LA Times article Oct. 4, 1978

Roll Out the Player Pianos Terpsichorean Technology

Think back to a time when there were no gramophones, no wireless, no televisions, no tape recorders.

If you wanted music, you had to create it yourself. So everyone had a piano and for those who couldn't play it, there was the great novelty of the early years of this century-the player piano.

It was magic. Small holes punched into a paper roll and suddenly Rachmaninoff, Paderewski, Joplin, Gershwin were in your living room, invisibly playing your piano.

As with all magic, the trick was simple. The piano was played mechanically as air was forced through the perforations in the roll of paper. As the novelty became more popular, the reproducing piano became more and more sophisticated. The three major reproducers-Wilte-Mignon, Ampico (American Piano Company) and Duo-Art (Aeolian Company)-got to the point where a pianist's variations in tempo, volume and phrasing were all faithfully reproduced.

The reproducing piano got so good that two grand pianos were set up on a London stage for pianist Alfred Cortot who alternately performed passages from a Liszt rhapsody with a Duo-Art roll he had cut himself. Critics said if they closed their eyes, the could not tell the difference.

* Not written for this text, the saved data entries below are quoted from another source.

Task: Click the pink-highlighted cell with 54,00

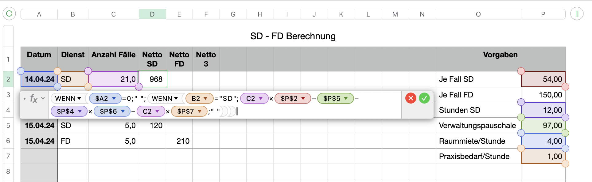Action: tap(543, 79)
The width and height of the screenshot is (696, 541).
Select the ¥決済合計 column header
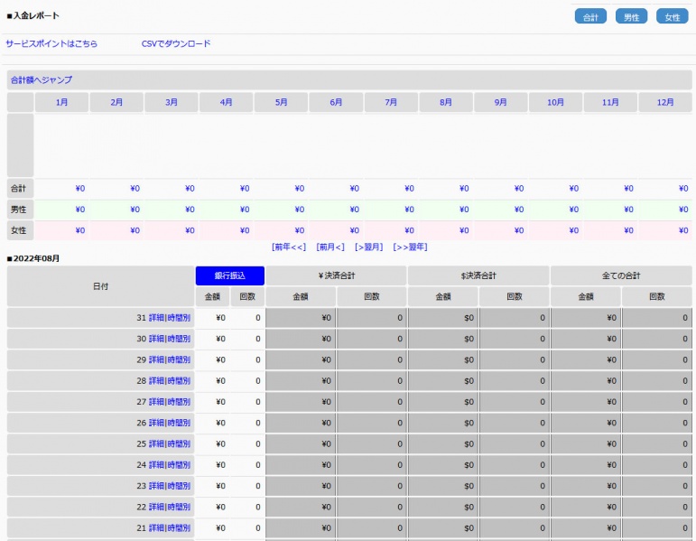point(336,275)
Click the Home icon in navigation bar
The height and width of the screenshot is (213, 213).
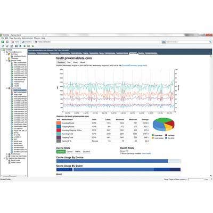13,42
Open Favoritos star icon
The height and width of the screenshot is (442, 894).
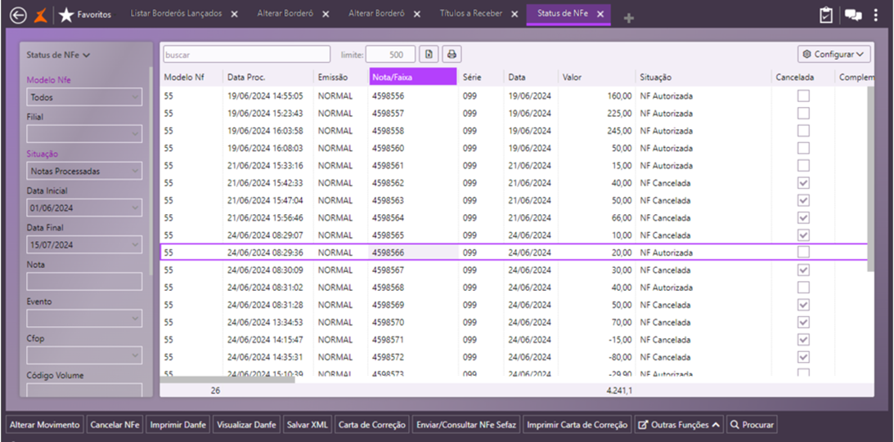(x=66, y=15)

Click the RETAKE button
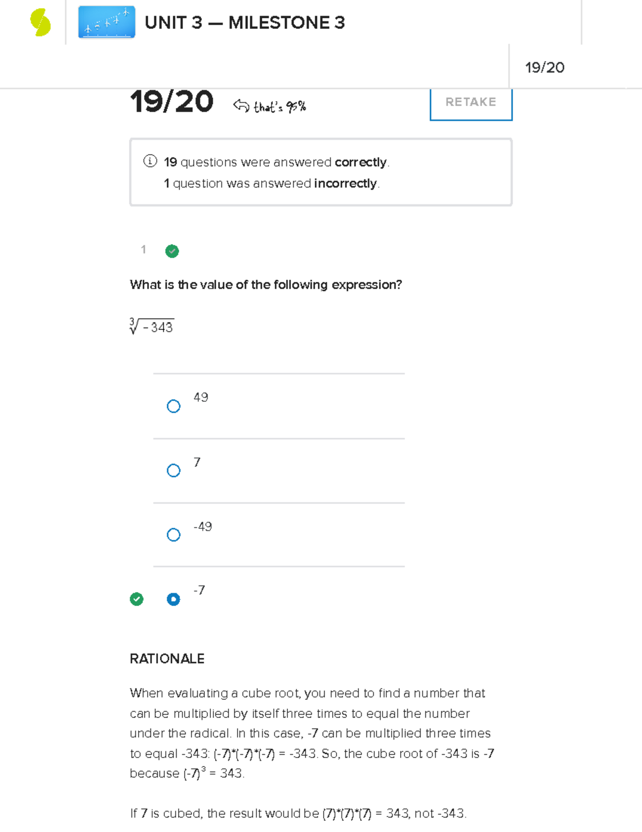tap(471, 102)
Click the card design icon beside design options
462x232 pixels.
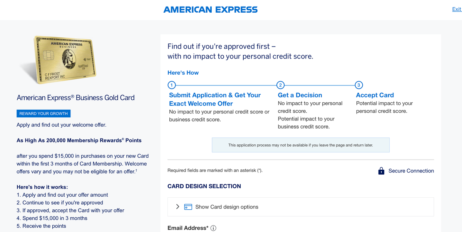pyautogui.click(x=188, y=207)
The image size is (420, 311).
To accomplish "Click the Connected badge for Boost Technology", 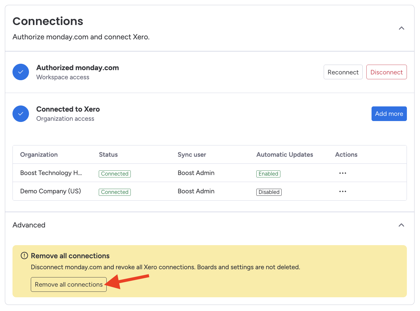I will (115, 173).
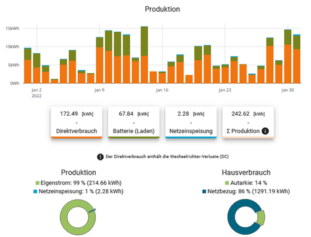Click the Jan 9 bar orange segment
Image resolution: width=311 pixels, height=237 pixels.
[99, 65]
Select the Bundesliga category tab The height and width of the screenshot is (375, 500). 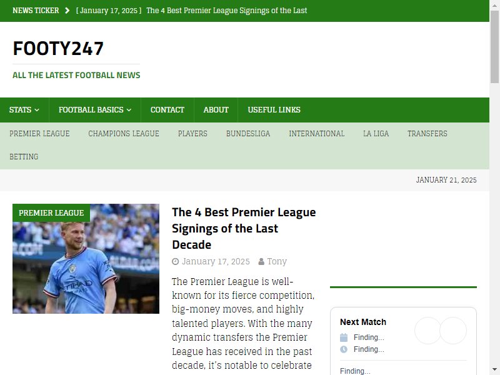tap(248, 134)
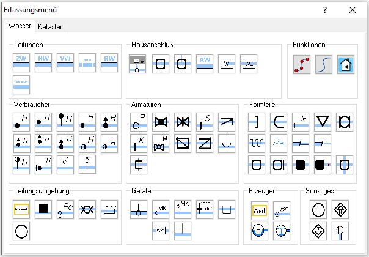
Task: Pick the RW pipe icon in Leitungen
Action: tap(109, 64)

Pianists rushed to make rolls. Many wouldn't let the roll be issued unless they personally approved and edited it. “Overdubbing” became possible simply by taping over unwanted notes or adding new holes for spectacular effects.

You can hear how good the method could be by listening to a unique stereo-quadraphonic recording (Columbia 32402) in which George Gershwin's original 1925 Duo-Art rolls of “Rhapsody in Blue” are restored note by note (rather holde by hole) and paired with a modern orchestral accompaniment conducted by Michael Tilson Thomas.

Klavier records has a number of piano roll albums, several with Gershwin (Klavier 122, 124); Biograph offers original rolls by rag and jazz pianists like Fats Waller (1002, 1005) and Joplin (1006, 1008). Superscope offers the “Keyboard Immortal Series” on tapes and records, a sampling of its chairman Joseph Tushinsky's priceless 18,000 roll collection of the great pianists of the 20th century.

One of the innovations in reproducing piano history was Edwin Welte's Vorsetzer-a huge wooden box with 80 fingers and two pedaling feet that sat in front of the piano to capture every nuance of the artist's original performance through an electrical apparatus attached to the keyboard. Welte's priceless piano rolls were hidden in a cave in the Black Forest during World War II and 8,000 of them are now part of Tushinky's collection.

Now a new invention brings back the spirit of this mechanical reproducing piano and throws it into the age of electronics and computers. Tushinksy's Superscope Co. of Chatsworth, working with Teledyne engineers, has created the Pianocorder Reproducing System-a player piano that uses digitally encoded cassette tapes together with an electromechanical mechanism to bring pianists of the past and present up to your own piano.

It's not cheap. There are three versions of the Pianocorder. An installation kit to convert your own piano (about $2,000 installed); the new Tushinksy-Vorsetzer system that moves up to any piano and plays it ($2,000) and the complete Marantz-Upright piano with the mechanism installed (roughly $3,000) that plays as well as records.

With each purchase, Tushinksy provided 100 prerecorded cassettes, each about 45 minutes-the equivalent of more than 800 piano rolls punched out by the great pianists of the century.

Think of the possibilities. Tushinksy calls it “your own artis-in-residence.” An invisibile Gershwin plays “Rhapsody in Blue” on your piano. Grieg playing Grieg. Stravinsky playing Stravinsky. Rachmaninoff playing Rachmaninoff. Joplin playing Joplin.

But like any bit of magic, there's a dark side. The recording device also allows you to record your or your children's fumbling performances and watch them play back automatically, invisibily, time after time after time.

It's enough to set back music 100 years.